■ Do this
Pull out each line of the records below that contains the string "code", copying it in full.
--- Start Given data ---
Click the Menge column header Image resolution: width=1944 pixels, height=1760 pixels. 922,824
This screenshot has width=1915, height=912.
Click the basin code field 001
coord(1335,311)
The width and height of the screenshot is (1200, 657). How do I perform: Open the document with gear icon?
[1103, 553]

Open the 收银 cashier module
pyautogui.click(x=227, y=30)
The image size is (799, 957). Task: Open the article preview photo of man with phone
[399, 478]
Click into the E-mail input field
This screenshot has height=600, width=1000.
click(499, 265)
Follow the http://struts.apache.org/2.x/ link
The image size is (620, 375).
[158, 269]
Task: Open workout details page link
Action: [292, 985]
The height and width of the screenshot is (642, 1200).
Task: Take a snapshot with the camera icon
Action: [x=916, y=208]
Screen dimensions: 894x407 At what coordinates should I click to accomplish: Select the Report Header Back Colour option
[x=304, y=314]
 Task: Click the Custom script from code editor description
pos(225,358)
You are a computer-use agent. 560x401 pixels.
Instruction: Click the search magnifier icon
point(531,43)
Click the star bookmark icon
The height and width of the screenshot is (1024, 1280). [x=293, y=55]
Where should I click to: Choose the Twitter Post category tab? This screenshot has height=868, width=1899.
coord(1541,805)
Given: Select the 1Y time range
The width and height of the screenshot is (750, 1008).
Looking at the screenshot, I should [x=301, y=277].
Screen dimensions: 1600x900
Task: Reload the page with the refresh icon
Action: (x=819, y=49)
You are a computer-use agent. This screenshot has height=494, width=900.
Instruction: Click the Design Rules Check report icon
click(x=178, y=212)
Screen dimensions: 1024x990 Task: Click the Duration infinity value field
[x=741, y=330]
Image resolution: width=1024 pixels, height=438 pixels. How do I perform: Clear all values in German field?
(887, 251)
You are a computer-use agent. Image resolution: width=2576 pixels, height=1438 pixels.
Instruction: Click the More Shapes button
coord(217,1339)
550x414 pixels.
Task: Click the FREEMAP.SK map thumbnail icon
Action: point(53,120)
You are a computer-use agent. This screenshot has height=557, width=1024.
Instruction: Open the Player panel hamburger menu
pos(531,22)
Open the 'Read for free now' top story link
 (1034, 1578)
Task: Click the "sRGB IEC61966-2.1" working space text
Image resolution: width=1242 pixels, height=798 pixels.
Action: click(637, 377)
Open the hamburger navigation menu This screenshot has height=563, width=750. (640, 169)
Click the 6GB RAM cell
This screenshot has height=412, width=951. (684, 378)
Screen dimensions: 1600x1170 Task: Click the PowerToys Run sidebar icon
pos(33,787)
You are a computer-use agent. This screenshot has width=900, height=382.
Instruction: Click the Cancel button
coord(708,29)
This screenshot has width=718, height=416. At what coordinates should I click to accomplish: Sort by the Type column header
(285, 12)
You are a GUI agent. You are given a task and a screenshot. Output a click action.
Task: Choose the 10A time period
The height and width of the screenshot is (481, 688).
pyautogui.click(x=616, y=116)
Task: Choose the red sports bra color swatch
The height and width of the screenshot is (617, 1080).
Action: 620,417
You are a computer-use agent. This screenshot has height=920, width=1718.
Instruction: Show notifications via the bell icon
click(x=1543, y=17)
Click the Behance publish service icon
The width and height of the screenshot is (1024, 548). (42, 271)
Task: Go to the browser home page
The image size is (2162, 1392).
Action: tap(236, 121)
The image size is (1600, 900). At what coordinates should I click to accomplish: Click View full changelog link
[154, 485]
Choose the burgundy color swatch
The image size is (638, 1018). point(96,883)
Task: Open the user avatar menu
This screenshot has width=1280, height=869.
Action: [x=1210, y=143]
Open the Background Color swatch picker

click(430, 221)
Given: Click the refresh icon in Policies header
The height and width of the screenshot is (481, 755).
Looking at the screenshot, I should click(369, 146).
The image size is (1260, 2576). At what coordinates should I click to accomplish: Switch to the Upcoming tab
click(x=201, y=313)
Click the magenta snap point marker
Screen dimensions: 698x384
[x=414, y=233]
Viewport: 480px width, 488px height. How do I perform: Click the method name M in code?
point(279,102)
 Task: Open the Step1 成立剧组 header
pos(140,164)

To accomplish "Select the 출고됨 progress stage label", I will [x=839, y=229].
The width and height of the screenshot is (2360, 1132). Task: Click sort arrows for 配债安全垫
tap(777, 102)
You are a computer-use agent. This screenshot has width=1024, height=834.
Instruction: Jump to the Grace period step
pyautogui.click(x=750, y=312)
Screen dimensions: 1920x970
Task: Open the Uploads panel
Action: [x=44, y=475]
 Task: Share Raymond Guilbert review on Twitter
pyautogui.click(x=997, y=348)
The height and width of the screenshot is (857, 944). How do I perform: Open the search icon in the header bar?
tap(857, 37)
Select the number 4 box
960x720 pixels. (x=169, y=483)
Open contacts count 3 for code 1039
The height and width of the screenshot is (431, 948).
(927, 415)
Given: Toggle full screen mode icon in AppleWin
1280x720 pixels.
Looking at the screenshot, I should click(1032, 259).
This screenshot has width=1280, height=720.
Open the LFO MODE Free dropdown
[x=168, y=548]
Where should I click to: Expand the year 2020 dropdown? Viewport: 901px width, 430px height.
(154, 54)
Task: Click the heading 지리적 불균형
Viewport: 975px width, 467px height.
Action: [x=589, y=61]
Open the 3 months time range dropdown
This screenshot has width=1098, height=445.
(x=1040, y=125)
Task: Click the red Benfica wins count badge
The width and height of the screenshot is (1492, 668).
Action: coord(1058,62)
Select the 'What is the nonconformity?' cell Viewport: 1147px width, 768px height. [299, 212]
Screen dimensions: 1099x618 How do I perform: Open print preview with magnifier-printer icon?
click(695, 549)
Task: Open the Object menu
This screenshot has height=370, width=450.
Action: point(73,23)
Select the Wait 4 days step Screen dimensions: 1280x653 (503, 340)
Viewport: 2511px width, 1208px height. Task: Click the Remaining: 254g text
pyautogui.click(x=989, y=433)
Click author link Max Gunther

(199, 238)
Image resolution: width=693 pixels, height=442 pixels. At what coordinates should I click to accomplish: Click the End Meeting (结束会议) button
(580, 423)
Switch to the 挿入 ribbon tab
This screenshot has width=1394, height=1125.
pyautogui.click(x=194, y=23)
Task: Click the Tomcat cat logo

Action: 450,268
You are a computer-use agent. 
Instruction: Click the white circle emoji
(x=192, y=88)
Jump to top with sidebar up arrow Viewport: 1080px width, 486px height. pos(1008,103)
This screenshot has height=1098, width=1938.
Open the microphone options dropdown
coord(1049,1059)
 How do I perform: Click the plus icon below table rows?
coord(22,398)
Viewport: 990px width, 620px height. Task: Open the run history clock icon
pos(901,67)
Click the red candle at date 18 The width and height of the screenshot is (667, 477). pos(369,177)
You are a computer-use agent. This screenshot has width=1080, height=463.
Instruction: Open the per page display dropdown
--- End Given data ---
■ Result
Click the basin code field 001
 Task: Click the Custom script from code editor description
Viewport: 480px width, 488px height. How do I perform: Click the method name M in code?
Open contacts count 3 for code 1039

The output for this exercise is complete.